Das PLL-Experiment mit LM7001
27. Juni 2011 um 20:26 Uhr

Heute möchte ich von meinem Experiment mit dem PLL-Synthesizer-IC LM7001 berichten. Ich wurde bereits mehrfach darauf angesprochen, ob ich nicht einmal einen VCO (oder VFO für Kurzwelle) mit dem LM7001 vorstellen könnte.

Ja gut, ob man heute im Zeitalter von DDS einen Kurzwellen-VFO mit PLL aufbauen sollte, darüber kann man sicher streiten. Je nach gewünschtem Frequenzraster benötigt man evtl. zwei oder drei Phasenregelkreise (PLLs).

Heute aber soll es nur um die Vorstellung des LM7001 gehen. Dieses PLL-IC im DIL-Gehäuse ist für ca. 1€ noch erhältlich. Für Freunde, die mit SMD-Technik noch auf Kriegsfuß stehen, könnte das besonders interessant sein.

Nun habe ich mir den LM7001 besorgt und etwas näher angesehen.

Der LM7001 ist speziell für den Einsatz in einem AM/FM-Receiver konzipiert.
Der 14 Bit breite High-Speed N-Teiler ermöglicht den Betrieb ohne Vorteiler bis 130 MHz.
OK, dafür kann der LM7001 ohnehin keinen Vorteiler steuern, bei 130 MHz ist auch wirklich Schluß.

Der PLL-Synthesizer verfügt über zwei VCO-Eingänge, einen für AM (0,5 – 10MHz)
und einen für FM (5 – 130MHz).

Zu erwähnen sind noch die drei Open-Drain-Ausgänge, die zum Beispiel zur Bereichsumschaltung genutzt werden können.

Es gibt noch einige kleinere Einschränkungen.
Der Referenz-Teiler bietet nur sieben feste Teilerfaktoren an, die in Verbindung mit einem 7,2MHz-Quarz die Frequenzraster (Vergleichsfrequenzen) 1kHz, 5kHz, 9kHz, 10kHz, 25kHz, 50kHz und 100kHz ergeben.

Weiterhin ist der Ausgang des Phasen-Detectors negativ polarisiert was bedeutet, daß ein invertierendes (aktives) Schleifenfilter eingesetzt werden muß. In den Anwendungshinweisen im Datenblatt des LM7001 ist ein entsprechendes Schleifenfilter-Beispiel mit einem FET-Transistor gezeigt. Bei meinen Experimenten mit dem LM7001 habe ich allerdings eine Schleifenfilter-Variante mit OPV verwendet.
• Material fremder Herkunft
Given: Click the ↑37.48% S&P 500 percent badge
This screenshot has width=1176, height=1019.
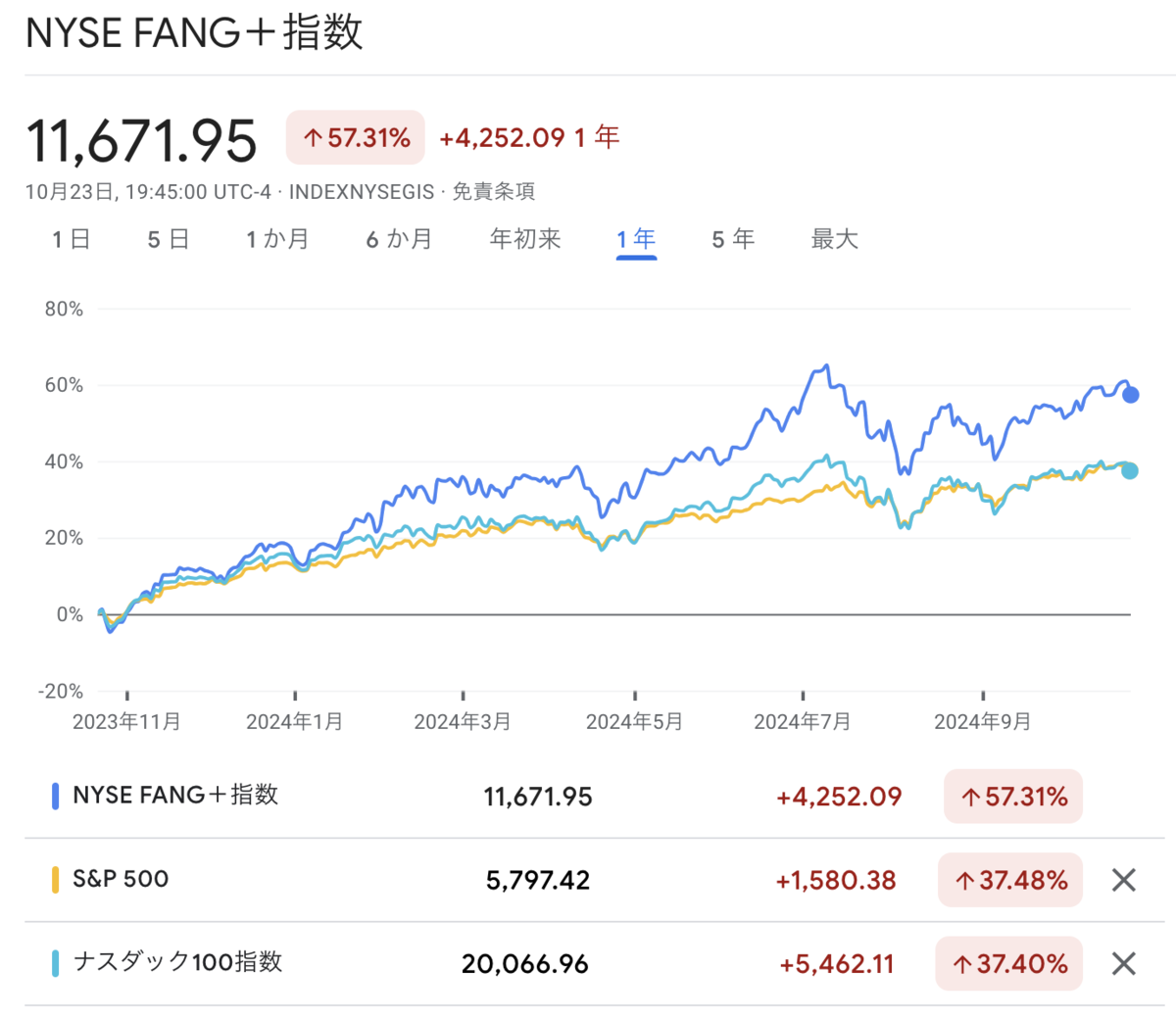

Ich hielt also jetzt den LM7001 in den Händen.
Aber was sollte ich damit anstellen? – Ein Experiment wäre nicht schlecht! :-P
Sogleich habe ich mich ans Werk gemacht und damit einen “Drahtigel” aufgebaut.
Na Sie wissen schon, man nehme eine kupferkaschierte Leiterplatte als Massestützpunkt, und löte die Bauteilen mehr oder weniger freischwebend darauf.

Bei dem Wort “Drahtigel” stehen sicher jedem HF-Techniker die Nackenhaare zu Berge, aber für einen ersten Test im Kurzwellenbereich durchaus ein gangbarer Weg. Damit es nicht ganz so gruselig wird habe ich auf ein Foto dieses Aufbaus verzichtet. ;-)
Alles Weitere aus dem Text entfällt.